Targeting rural tourism – advice from Ireland
What can be learned about rural tourism from the Irish County of Mayo?
As our ability to access the globe has increased, so has the opportunity to compare and contrast ideas, situations or solutions with people and locations around the world. County Mayo in the country of Ireland is no exception. It possesses a number of traits that can be compared and contrasted with settings in rural Michigan.
Consisting mainly of small towns and farms, County Mayo has been described as one of Ireland’s hidden treasures. Although it is the third largest of Irelands’ 32 counties, with 2,159 square miles, it ranks only 16th in terms of population.
Photos: Map of County Mayo, Ireland; Rural tourism experience in County Mayo; Entry to one of the many County Mayo trails.
Several years ago, with colleagues from Michigan State University Extension, I had the opportunity to visit County Mayo and meet with local representatives about their tourism initiatives. One surprise revelation was the admittance that they had failed to emphasize their western Atlantic coast – not only for the cuisine opportunities and benefits of local seafood, but also for its recreational value. At that time, we met with several entrepreneurs who were beginning to capitalize on this asset. The local surfing industry is an example of a coastal business that began emerging at that time and today includes a couple of surfing schools and maps noting prime surfing spots.
Another tourism experience in County Mayo and one of its best known, is their extensive walking and biking trails. They have been an international leader in this area - especially with their ability to gain access to private lands. The Great Western Greenway is recognized as the longest off-road cycling trail in Ireland and was the first portion of the National Cycle Network developed in the country. Details about this trail, all the other walking and cycling trails in the county, as well as helpful information about trail usage can be found at Mayo Trails.

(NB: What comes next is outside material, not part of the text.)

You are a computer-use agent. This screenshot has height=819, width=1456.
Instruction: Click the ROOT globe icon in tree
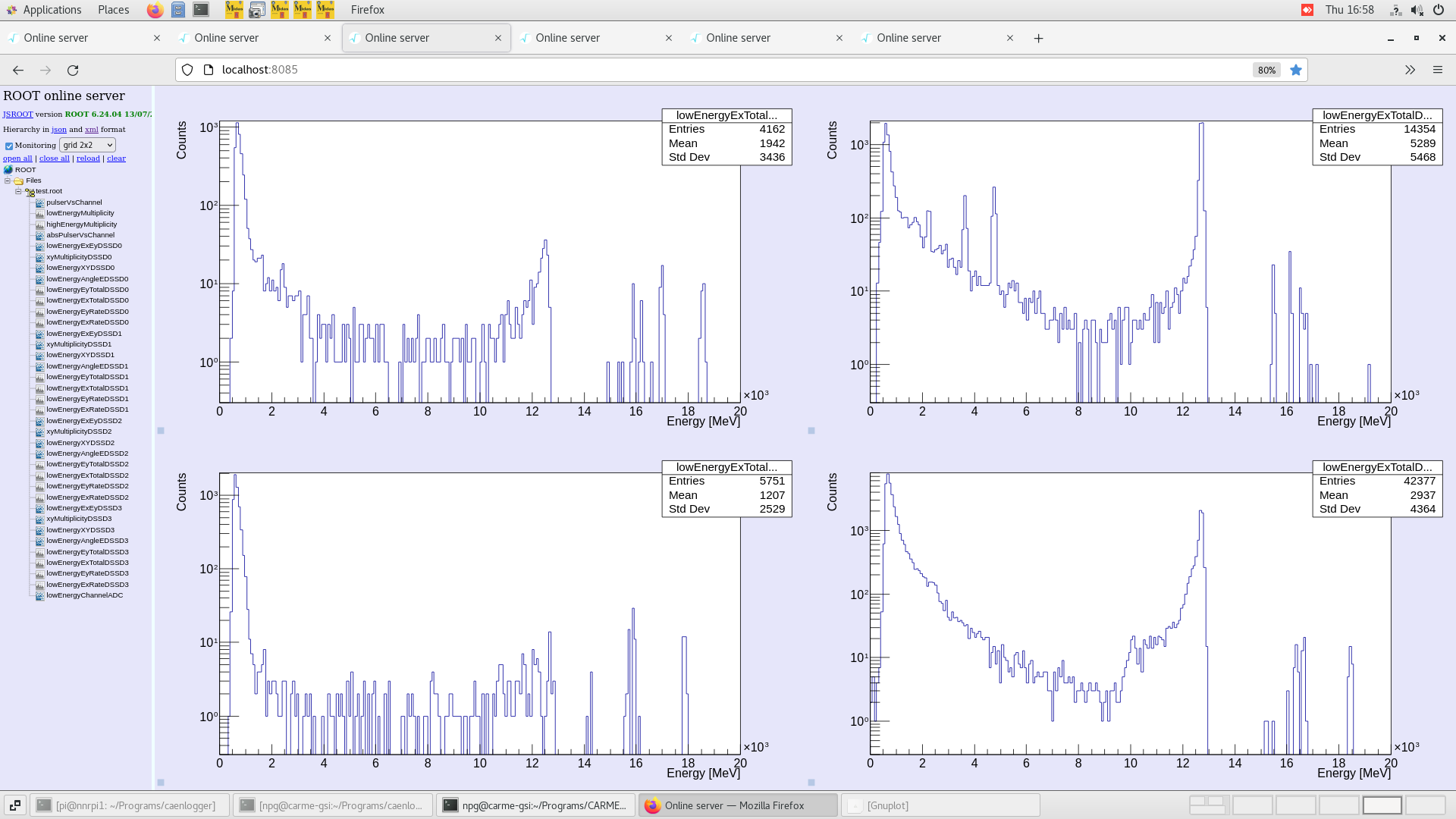(8, 170)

In addition, I collected a number of quotes from people across County Mayo who provided the following thoughtful advice that can be applied to any tourism-related business:
- Wherever a visitor stops, put in a cash register.
- If you really want visitors to experience a rural area then market yourself as a rural area.
- You need to be able to say ‘we have a different product’ and deliver it.
- Know your market – know who really wants a rural experience.
- Identify what makes you different than anyone else.
- Get people to re-connect with your product every time they experience it.
- Remember that people talk about the experience, not the place.
- Find a way to get visitors to stop, taste and enjoy the local experiences.
- Develop a niche market (ex. religion, adventure, farm, and spa).
- Decide if your organization is marketing or developing the community - only do one.
- Stick with what you are about!
- Know your competitors - they may not be as good as you think!
By comparing and contrasting ideas, situations or solutions with people and locations in our own communities or around the world, we can gain knowledge to inspire future endeavors, in this case rural tourism-related ventures.